Friday, July 15, 2011

The most incredible thing that's ever happend to me




Now that my three year, epic spiritual journey has been bookened and the next chapter is beginning, I feel it's time to start sharing some of the experiences. This story actually happened. I'd been on the road for about three months and had felt a strong pull towards the Burning Man festival. Burning man is a a celebration of art and the destruction of "the man", so art, giving, freedom, love, expression but also fireballs, free bars and fire shows are everywhere you go. 50 000 people gather in the middle of the Nevada desert, creating a week-long city for the sole purpose of exploring expression.

It was on the Sunday morning after the 8 story tall man was burned to the ground, at the end of the week. Wandering around in the hot sun, a man with blond hair and glasses, lying in a hammock invited me though a megaphone to the dome he was in. With about 7 people we ate delicious breakfast burritos, smoked some dubies and drank whiskey. A man with the nickname Hobosus came and sang some tunes about his mother telling him to make up and kiss his sister. I sang some tunes and we got to chatting; living with only a jacket and the clothes on my back for the last few months, walking barefoot and hoping a freight train over the border got Mr. Hobosus' respect and said I was a true hobo.
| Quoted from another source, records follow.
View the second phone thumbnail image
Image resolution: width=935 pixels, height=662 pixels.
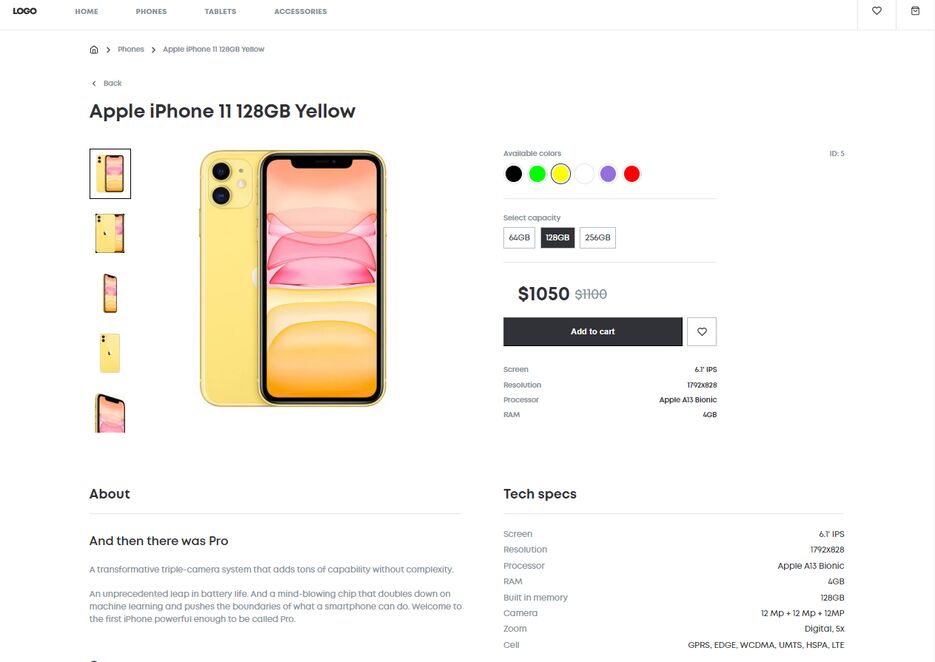[x=110, y=233]
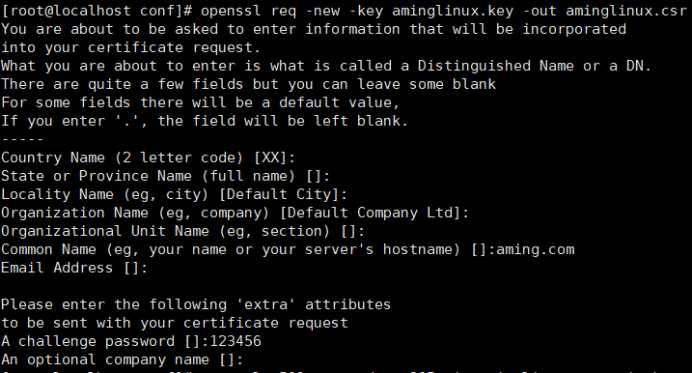Viewport: 692px width, 373px height.
Task: Click the Organization Name prompt line
Action: (x=235, y=213)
The man in the hammock had promised me some magic mushrooms but forgot about me, so the second time asking, a lovely asian girl provided some, and as they started to kick in, I new it was time to go for a wander. Walking down one of the roads, thoughts of a few nights before entered my head. Mid afternoon on friday, I came across a camp that consisted of four large tee pees in a square, a fire in the middle and rope bordering the outside. One of the woman with the camp described it as the womb of the new world, aligned at 6 30 from the man (the city is shaped like a clock) and the four teepe's were all symbolic. Going in a clockwise circle, starting on the front left, first we came to the sun tent, aka the men's tent, back left was the earth, the women's, back right was the moon, the bleeding women's, front right was the spirits-wind, the ancestor's, where both men and women were welcome. In the middle of it all was the fire. The tents were sacred places for ceremony, I spent my time in the sun tent with another man talking about magic, spirits and intergalactic radio stations that you can tap into by focusing on a star, seeing another star twinckle, drawing a line from one to the other and repeating it untill it made a geometric form. This apparently allowed people to listen into transmissions from around the galaxy.
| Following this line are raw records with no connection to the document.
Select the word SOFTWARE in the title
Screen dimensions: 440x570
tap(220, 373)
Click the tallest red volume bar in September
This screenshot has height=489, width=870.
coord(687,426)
After our time in the teepee, we volunteered to welcome people into the camp, explaining everything and blessing people in the name of the 5 elements. The lady telling us about the camp said we were the first men, not from the camp, to be the gate keepers, and that special things would happen to us so to be ourselves for the rest of the festival.

Flash forward to the mushroom trip, the glactic radio signals came into my mind. After so much casual talk about the star communities, I felt that they must be listening in at burning man and would be able to help out if I made the right intention of contancting them. I wanted to go into space, in my head I said, "my intention is to go into space". And went about trying to acomplish this task. Taking a few steps, I sensed someone behind me and turned to see three ladies walking near me. All three had long dresses, they were standing in a circle, we saw each other, smiled and exchanged hellos. I said "I wonder if you could bless my intention``. The one who answered had beautiful and petite facial features, was about 5"2', thin dreadlocks, warm eyes, a noticeably wide jaw, and a light African complexion. ``What is your intention?``. Tickled that someone actually cared and that my intention might come true, a great big grin spread across my lips and I noticed the other two women; one of middle eastern or Persian decent, younger then the first, absolutely gorgeous. The other woman had on a vale, all wearing long modest dresses or calming colours.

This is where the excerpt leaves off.